Dettagli del compito
Elenca tutti i capi dell'Unione Sovietica nominati nel testo sulla libertà in Unione Sovietica.

Testo del documento

LA LIBERTA’ IN UNIONE SOVIETICA

Il diritto di classe

di Stefano De Luca

 

Il diritto, al pari dell’arte e della letteratura, appare, al pensiero marxista, come una forma specifica di sovrastruttura. Una forma da un lato “immaginaria e illusoria della giustizia, e dall’altro irrigidimento istituzionale dei rapporti di potere e di proprietà esistenti”. Per Marx ogni diritto è un diritto di classe, espressione dell’interesse medio della classe dominante.

 

Rotto l’equilibrio secolare sul quale poggiava la società feudale, nella quale ogni individuo era collegato all’altro da rapporti gerarchici ed era così inserito all’interno di un sistema certo, la classe borghese seppe in breve tempo sovvertire tale organicità riuscendo a diventare egemone, ed introducendo dei diritti a difesa della proprietà privata, che era il suo interesse primario. La libertà borghese consiste nel diritto di poter fare tutto ciò che non lede i diritti altrui, e tale libertà era letta da Marx come “la libertà dell’uomo considerato come una monade isolata e ripiegata su sé stessa: il diritto dell’uomo non fonda affatto la libertà sull’unione dell’uomo con l’uomo, ma piuttosto sulla separazione dell’uomo dall’uomo”.

 

L’affermazione della libertà individuale, fondamento della società borghese, era così un mero strumento di cui si serviva la stessa per poter affermare il diritto di proprietà privata. Il diritto privato, in quanto espressione della classe borghese dominante, faceva si che i rapporti di proprietà esistenti fossero espressi come interesse della volontà generale. Per il filosofo di Treviri, il diritto privato dava legittimità giuridica a quei rapporti di produzione che risultavano utili soltanto per la classe borghese, e che avrebbero permesso l’imposizione del modello capitalistico.

 

I rapporti giuridici quindi altro non erano che l’espressione dei rapporti di produzione esistenti, e gli individui che dominavano in questi rapporti dovevano “dare alla loro volontà condizionata […] un’espressione universale sotto forma di volontà generale dello Stato, di legge”. Vittime principali erano gli operai in quanto i proprietari dei mezzi di produzione, che sfruttavano il loro lavoro, poterono affermare il proprio diritto a tale proprietà.

 

Il diritto borghese è quindi, nell’ottica marxista, il diritto alla disuguaglianza, il diritto all’assoggettamento dei lavoratori ai proprietari dei mezzi di produzione.  Non stupisce quindi che il diritto sovietico guardi di cattivo occhio l’affermazione di diritti individuali nel senso comunemente inteso in Occidente.

 

In Unione Sovietica il soggetto giuridico di riferimento non era, come in Occidente, il singolo individuo con le istituzioni, bensì un’intera classe sociale. Chiunque avesse attentato alle conquiste rivoluzionarie della classe operaia, era perseguibile penalmente. In Unione Sovietica viene prima il diritto di classe’, ed ogni cittadino può dirsi tanto più libero quanto meno entra in contrasto con tale diritto ‘di classe’. Questo vale tanto per l’Unione Sovietica di Stalin, quanto per quella di Chruščëv o di Brežnev: l’unica discriminante risulta il maggiore o minore grado di rigidità col quale verranno stabilite quelle che sono o meno da considerarsi azioni contro gli interessi della classe operaia.

Segmento di dati
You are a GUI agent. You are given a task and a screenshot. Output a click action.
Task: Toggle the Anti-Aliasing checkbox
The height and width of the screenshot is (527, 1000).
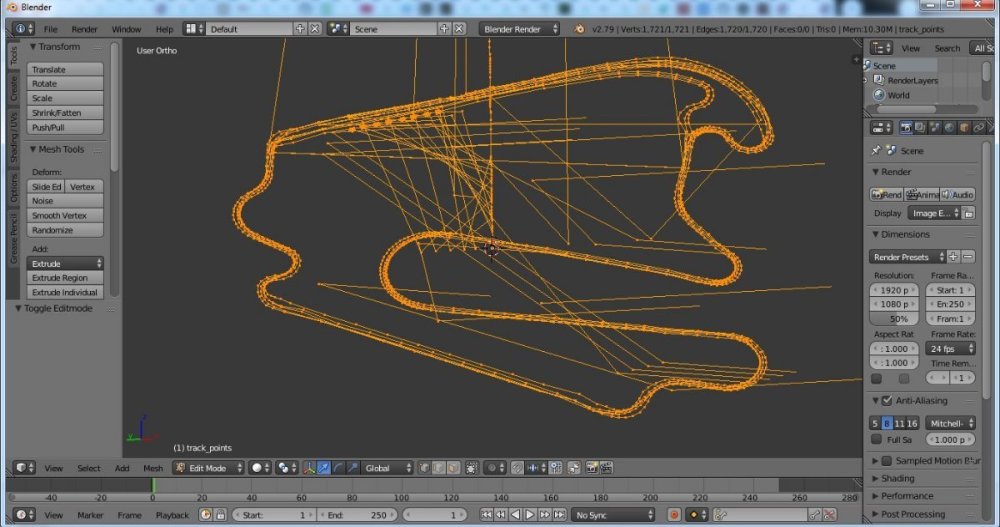click(886, 401)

Risposta all'esercizio
Stalin, Chruščëv, Brežnev